Despite this, you have to remember a specific pride of 'little person' emphasized by Russian classical literature. Even a smallest screw in the mechanism can stop a big operation if you do not treat it well with necessary respect. Your social or financial status would not help.
You should ask but not demand and you will get what you want. Russian people often put consideration and respect higher then career progress. If you come to Russia it is recommended to take some small inexpensive gifts you could present to the hotel clerk, secretary at work, your neighbour, etc. Do not offer them as bribes, but a sign of consideration and good attitude from your side.
A Russian proverb says: "It is not that your present is valuable for me, but your love is". It highlights that not the financial or practical side is important but attention and consideration matters. Make presents as if a person does you're a favor accepting it and you will succeed. The gratitude of a "little person" might appear important to you.
Public behavior of Russians also needs some comments. Russians are often admitted to look gloomy. This is connected with a certain traditional behavior pattern and has little to do with character of a particular person.
Smiling to strangers is not characteristic of Russians. This is treated as acting silly or strange, or even dangerous in some context (like when you meet a stranger in the darkness at the front door). A Russian proverb says "Smekh bez prichiny - priznak durachiny" ( Laughter with no reason is a sign of folly ).
When the first McDonald's restaurant was opened in Russia its Russian staff was constantly taught to smile at customer. This caused most difficulties to the management as the staff was concerned the people would think they were fools.

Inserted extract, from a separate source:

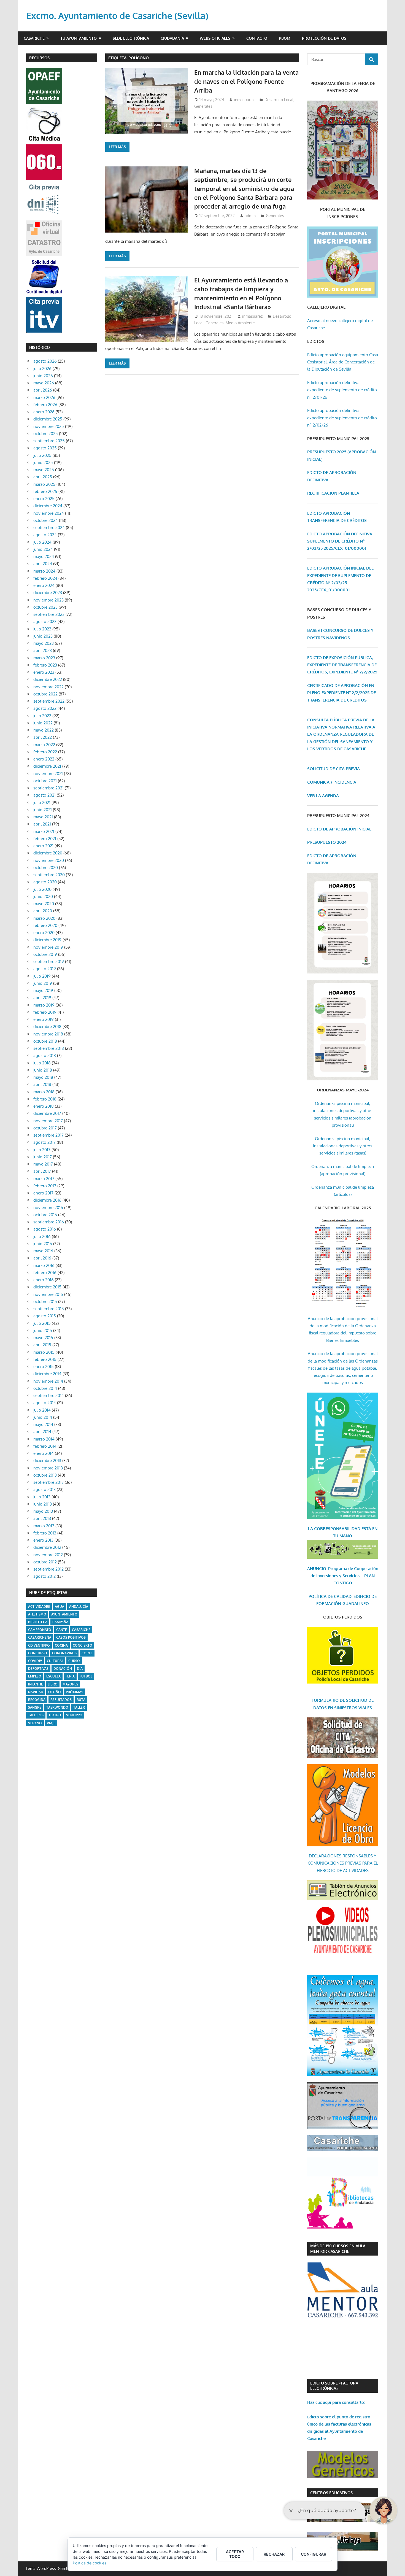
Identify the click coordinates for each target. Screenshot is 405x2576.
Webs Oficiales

Concentrated and serious face of a Russian man out in the street does not mean he is hostile or gloomy. He just treats smile as something intimate he shares with close people only.
Finally Russian politics is a topic that caused very complicated attitude and reactions. Today's Russians do not like to speak about politics, especially with foreigners. Everything got mixed up. The concepts like freedom, democracy, capitalism, etc, familiar and usual for westerners, can have a different sounding for Russians.
If you're interested in making business in Russia it's time to forget about your political views and do not bring up disputable topics.
- do not get scared;
- try to collect information about Russian culture, way of life, manners, Russian national character;
- think about the people you work with, do not impose your rules and respect theirs, do not be aggressive. Russian highly value good attitude to them and would certainly pay back;
- make good friends and acquaintances. This is the best way to survive in Russia;
- don't measure another man's foot by your own;
- be patient, remember that your own behavior can also seem odd to Russians;
- discard your prejudice;
- don't lose the vigilance. Russian business is still unstable;
- trust your intuition and life experience. The business ethic usual for your country is the same in Russian;
- don't be hesitant to ask if something in not clear to you. Do not feel uneasy that you are a foreigner. People will treat it with understanding. Moreover this is what they expect from you;
- don't focus on everyday confusions, this is not the most important thing.